Wednesday, July 25, 2012

The New York Times Reviews a Concert by The Honey Bees

The Honey Bees have a light yet urgent sound that evokes no less than a race towards immortality. Perky and pearly, they emit an unabashed beauty of the sort that you could carefully build a career around — as The Honey Bees will certainly do once they get off that blasted island. But one of the perils of beauty is inertia, and The Honey Bees are not about to fall into that trap, as they seemed almost too keen to prove at their beach side performance on Tuesday night, in a punchy and ultimately perplexing show.

There’s an underlying dichotomy in The Honey Bee's work, which functions both on the level of flickering intimacy and thundering grandiosity. They're adept at exuding human warmth on a sweeping scale, which might explain their tentative history with Bingo, Bango, Bongo, and Irving of The Mosquitos. Still, it’s striking how indifferent The Honey Bees are to their roles onstage. The future of the island's inhabitants rest on their tiny shoulders, yet they're unable to display the zeal required to convince The Mosquitos they, too, should be taken by helicopter in a last desperate attempt to finally leave their tropical prison.

What that means in practical terms is that The Honey Bees engineer wave upon wave of glittery combustion, sometimes packing several boomlets into their one and only hit You Need Us. Ms. Ginger's precisely rhapsodic solo was the concert’s most audacious feat of musicianship, followed by Ms. Mary Anne's corn-fed purring. The blue blood of the trio, Mrs. Howell, took full advantage of both accompanists, basking in their expertise and squaring it against her own inability to stay on tempo.

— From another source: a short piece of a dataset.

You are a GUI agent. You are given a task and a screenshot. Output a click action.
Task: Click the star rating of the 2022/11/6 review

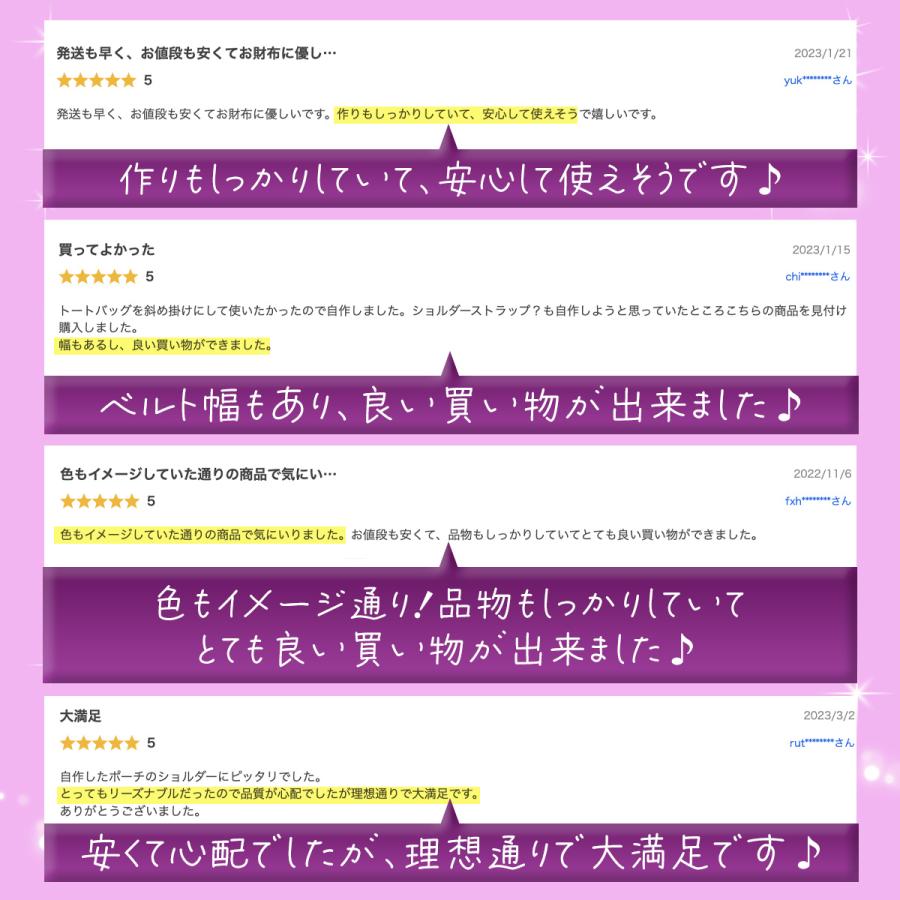pos(100,501)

[Contrast this to the recent ramshackle debut performance of The Gnats at this same venue earlier this week and you'll notice a marked difference in quality.]

For much of the concert, the audience provided them with boisterous support. And there was a sturdy dynamism in the entire show, especially considering it was comprised of a performance for only a single song.

Instead the show barreled on to its mildly surreal conclusion: rather than rescue the castaways, as promised, The Mosquitos ultimately renege, citing as their main reason the superiority of The Honey Bees over their own talents, despite their having recorded a live album at Carnegie Hall.

In the end, The Honey Bees ended where they began, artistically stranded, left adrift in a sea of musical mediocrity. For this reviewer, it was obvious their ship had long ago sailed into the sunset.